• **WORK INSTRUCTION**
Copies of all lines containing the string "agent" are needed from the data below.

--- DATASET EXCERPTS ---

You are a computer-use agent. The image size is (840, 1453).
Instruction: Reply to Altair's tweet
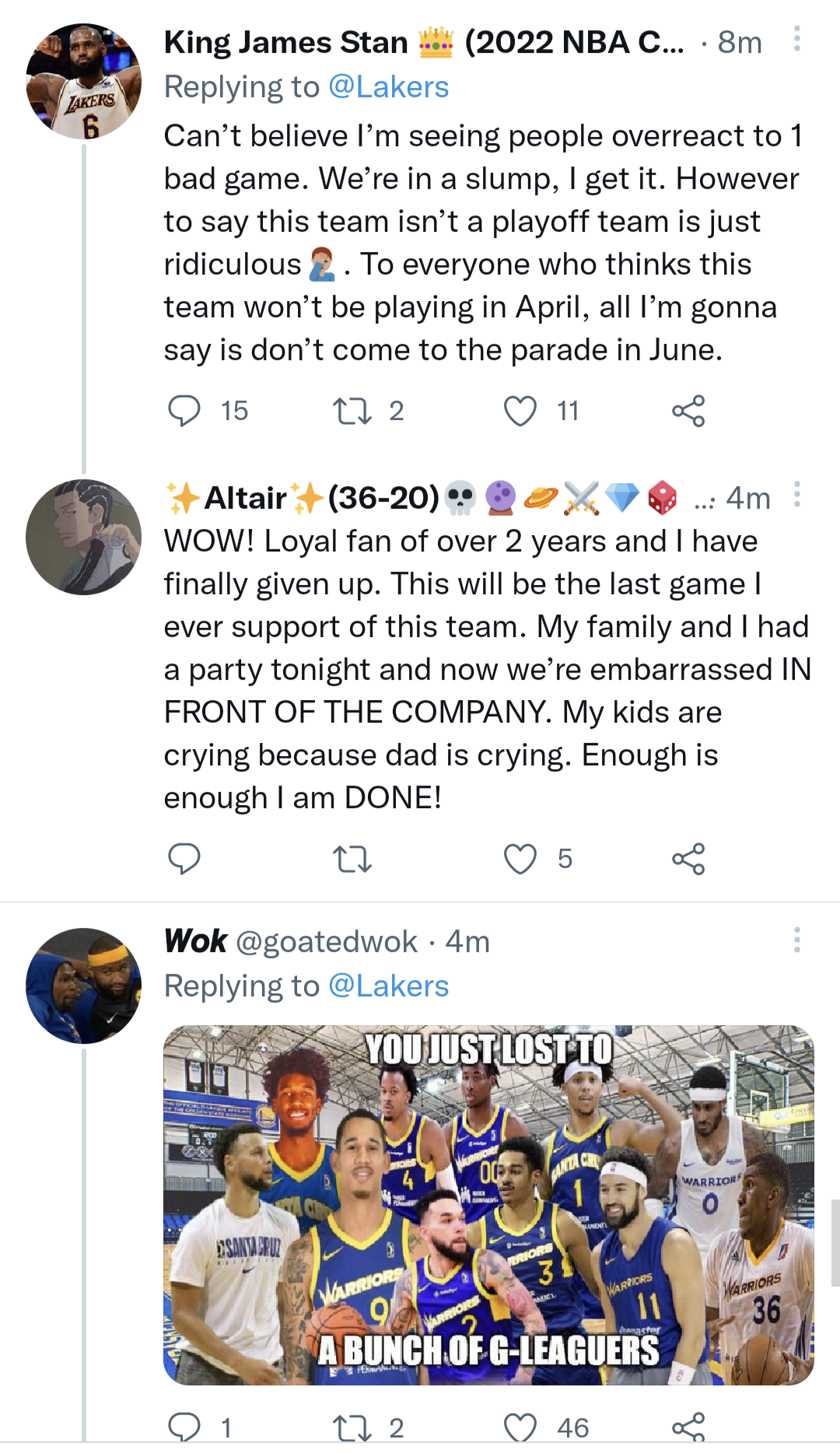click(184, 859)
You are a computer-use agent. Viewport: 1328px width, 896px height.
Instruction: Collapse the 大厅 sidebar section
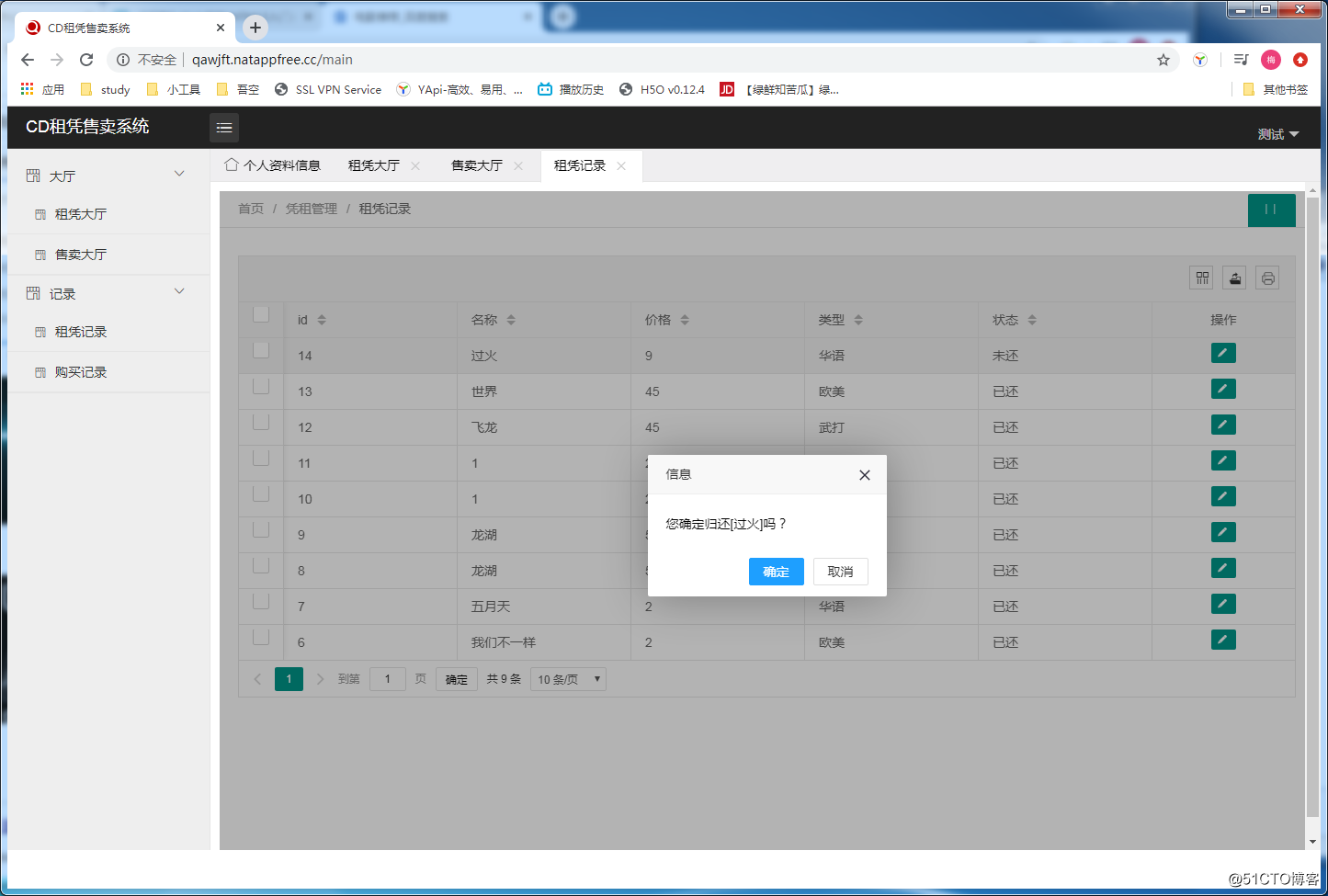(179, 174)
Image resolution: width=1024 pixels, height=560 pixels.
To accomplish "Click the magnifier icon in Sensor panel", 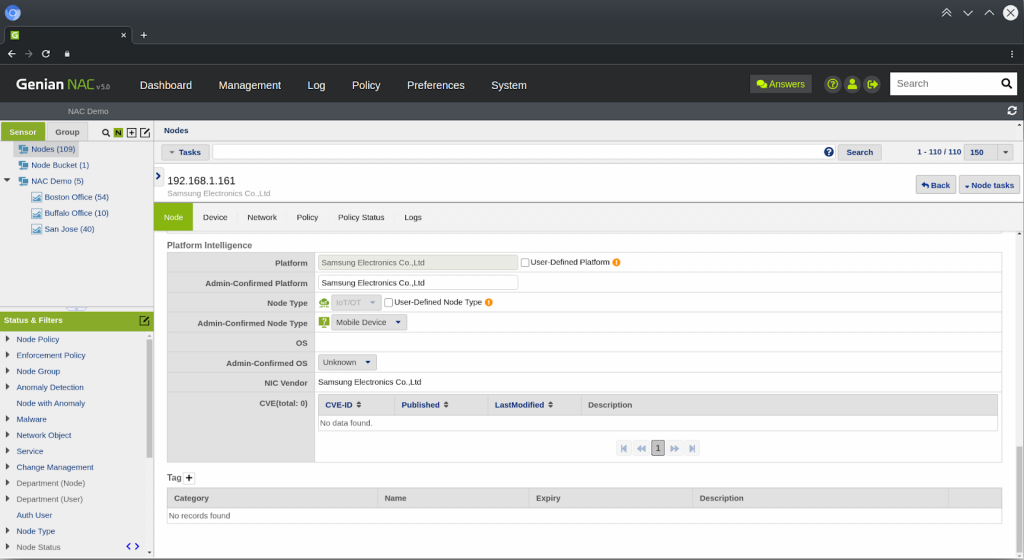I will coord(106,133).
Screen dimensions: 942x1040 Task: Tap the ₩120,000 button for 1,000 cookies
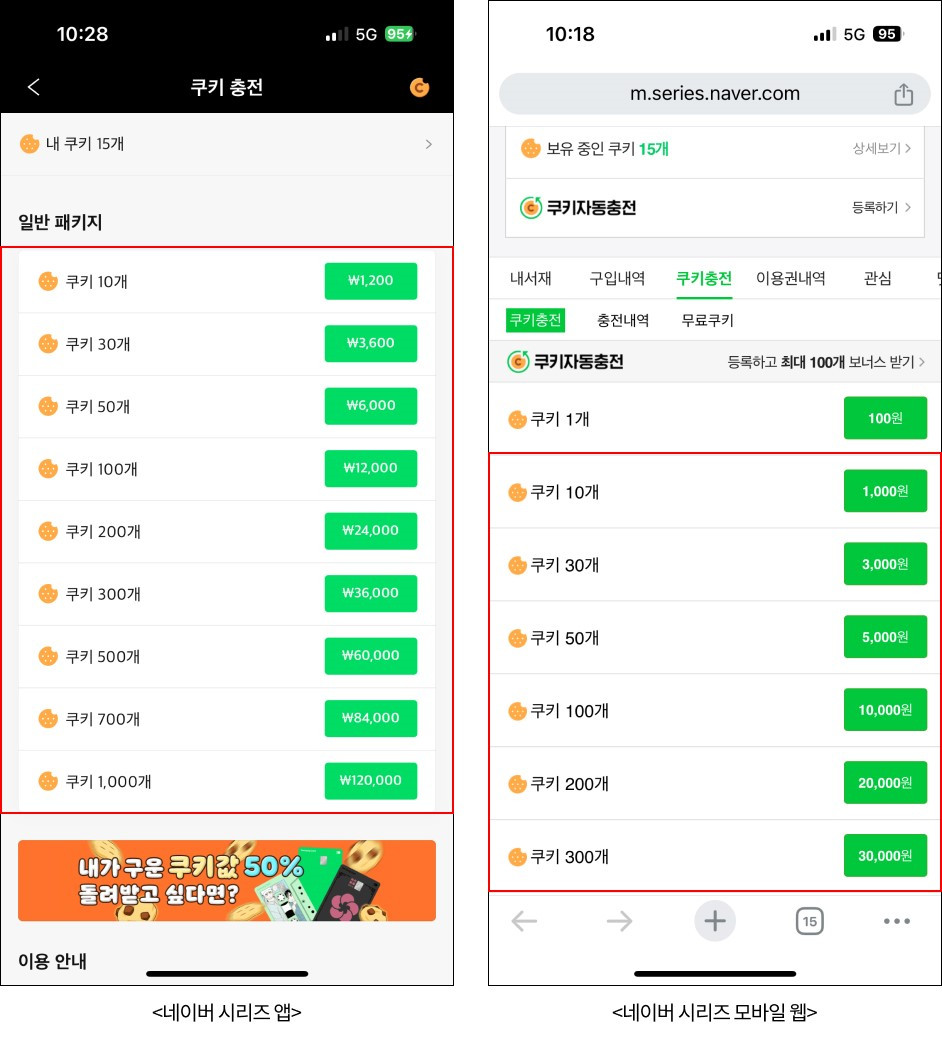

---

• **EXERCISE ANSWER**
You are a computer-use agent. The image size is (840, 1453).
You are a computer-use agent. Viewport: 1328px width, 896px height.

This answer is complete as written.